▸ **PROBLEM TO SOLVE**
Search the records for the string "Given" and copy every line where it turns up.
*** Opening of DATA EXTRACTS ***
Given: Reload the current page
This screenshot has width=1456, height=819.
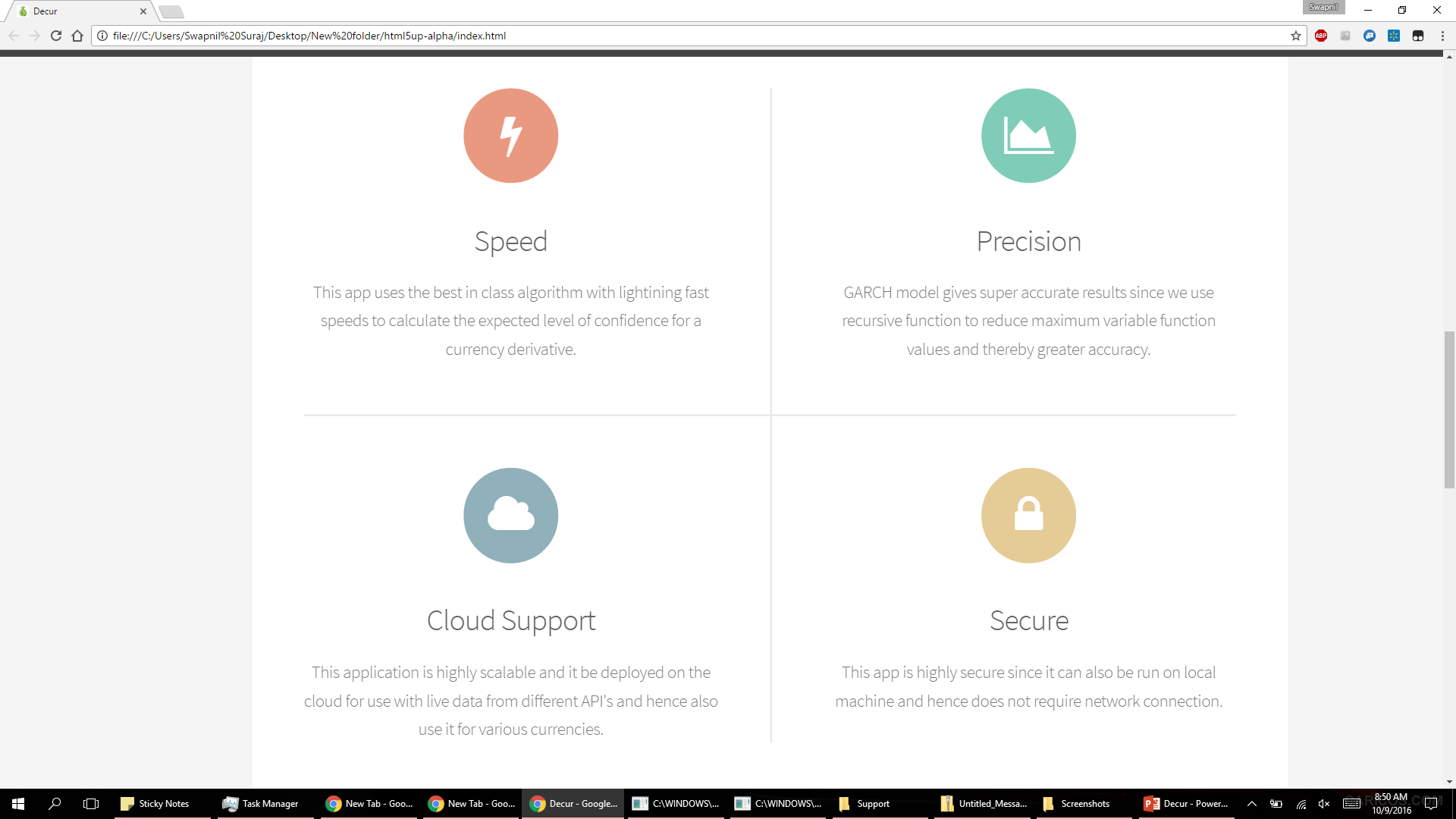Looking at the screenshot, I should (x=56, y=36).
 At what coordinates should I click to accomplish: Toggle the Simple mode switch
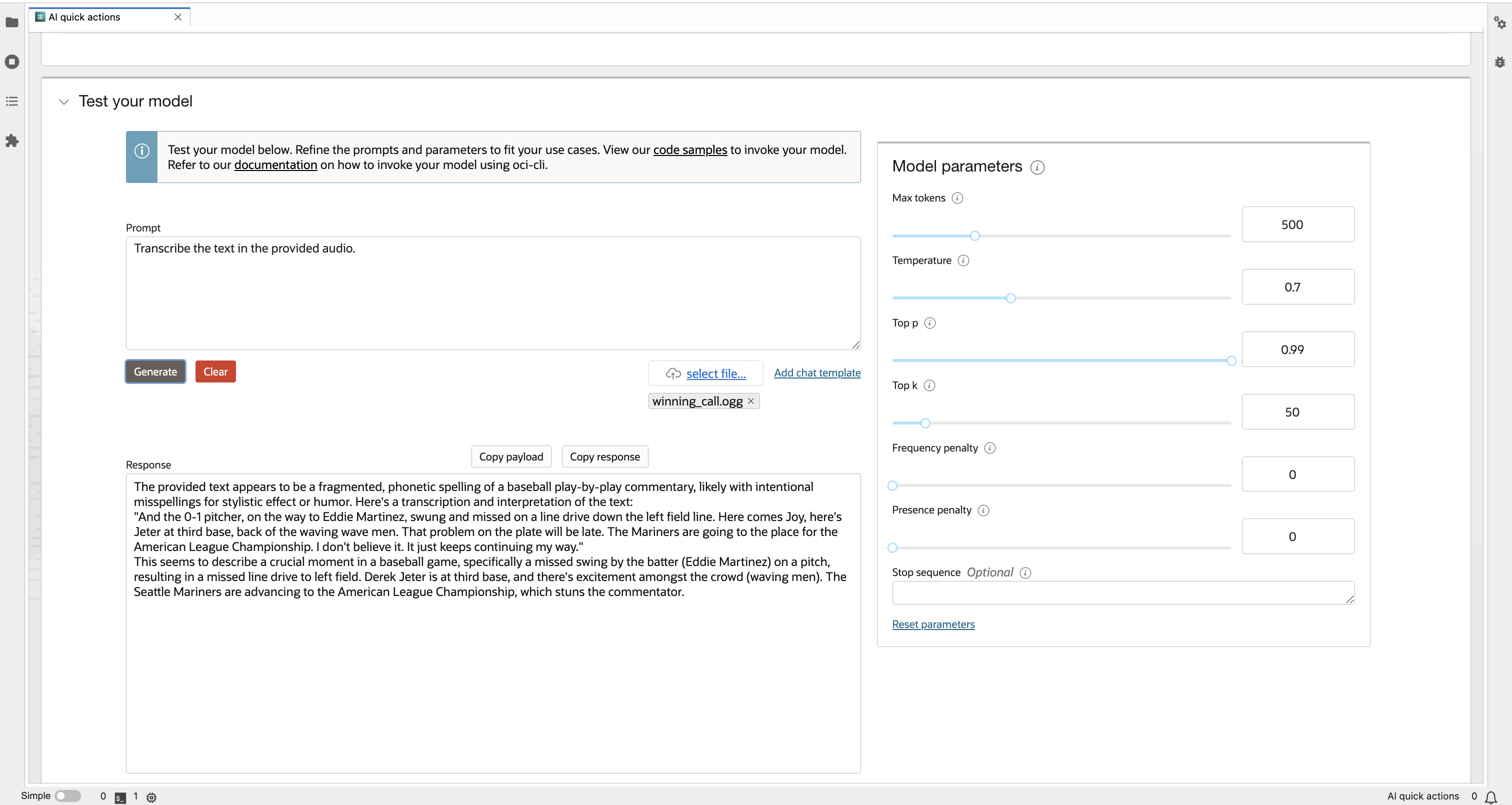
*** Close of DATA EXTRACTS ***
*** Opening of DATA EXTRACTS ***
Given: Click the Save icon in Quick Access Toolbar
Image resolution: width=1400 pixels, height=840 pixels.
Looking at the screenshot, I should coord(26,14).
*** Close of DATA EXTRACTS ***
▸ **SOLVED PROBLEM**
Given: Reload the current page
Given: Click the Save icon in Quick Access Toolbar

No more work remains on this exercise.